近年、細胞や遺伝子の働きや意味を明らかにする生命科学に注目が集まっています。1953年におけるDNAの二重螺旋モデルの提唱や1973年の遺伝子組換え技術の出現、2007年におけるiPS細胞(ヒト)の発見は、いずれも生命科学の進展を象徴する出来事です。このように生命科学が著しく発展するにつれ、その社会的な関心もまた高まってきています。例えば、iPS細胞は、自身と同じ細胞を作り出すことで増えることができ、また様々な細胞に変化することができるために、候補薬の探索や細胞治療の開発において社会的な期待が高まっています。他の例としては、最近、遺伝子導入により細胞の機能が人為的に強化された免疫細胞である「CAR-T細胞」が登場しており、国内においても保険適用下で使用され始めています。

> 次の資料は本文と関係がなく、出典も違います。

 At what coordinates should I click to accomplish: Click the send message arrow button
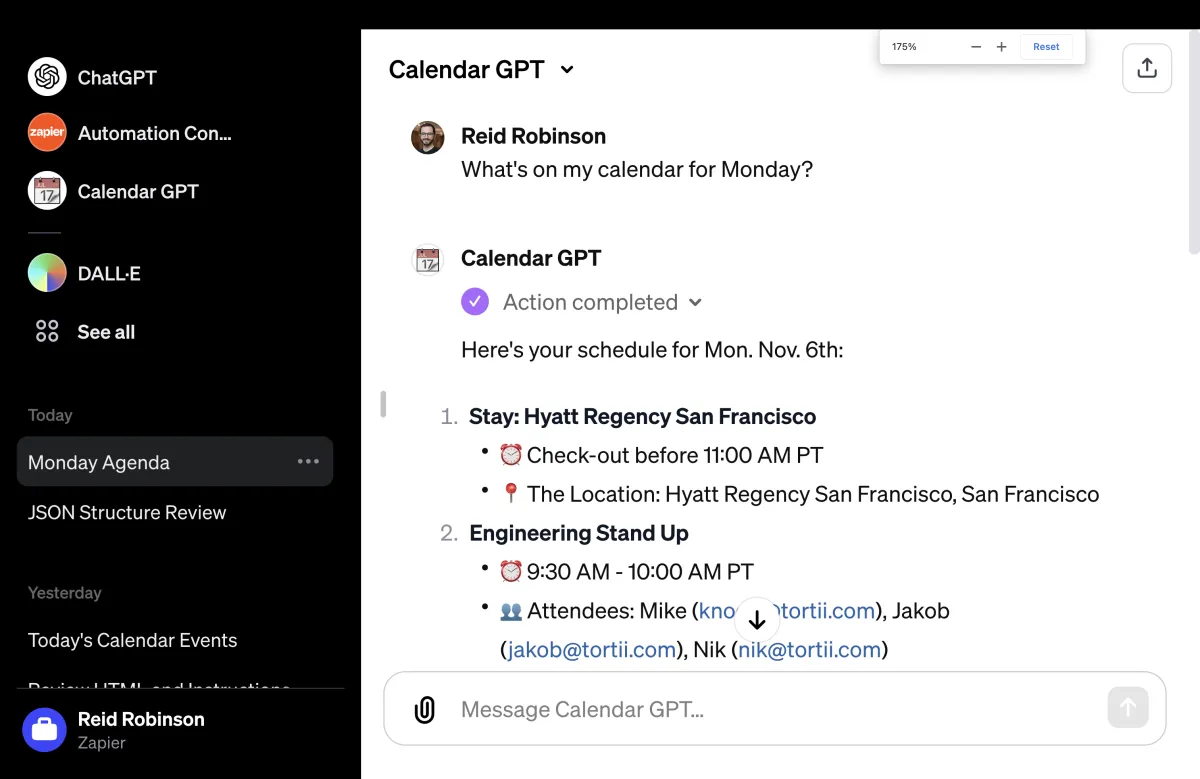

 一方で、iPS細胞の「i」や「PS」、CAR-T細胞の「CAR」や「T」といった文字の意味合い、またこのような「新たな細胞」を社会において取り扱っていくうえでの課題や対応については、社会において十分に認識されていないところもあるように思います。

 この度は、専門的な知識や経験などを持つ持たないにかかわらず、少しでも多くの方が細胞やその科学的・社会的な意味合いについて考えられる場を創れたらと願い、本作品の制作を試みました。この作品を通じて、昨今、生命科学において注目を集める「新たな細胞の存在」とともにいろいろな角度から思案する「鑑賞のあり方」について触れていただければと思います。細胞とは何か?、細胞はどのような働きをしているのか?、細胞は身近に感じられるのか?といった問いや、生命科学の発展の経緯、生命科学と社会とのつながりについて考えていただくきっかけになれば幸いです。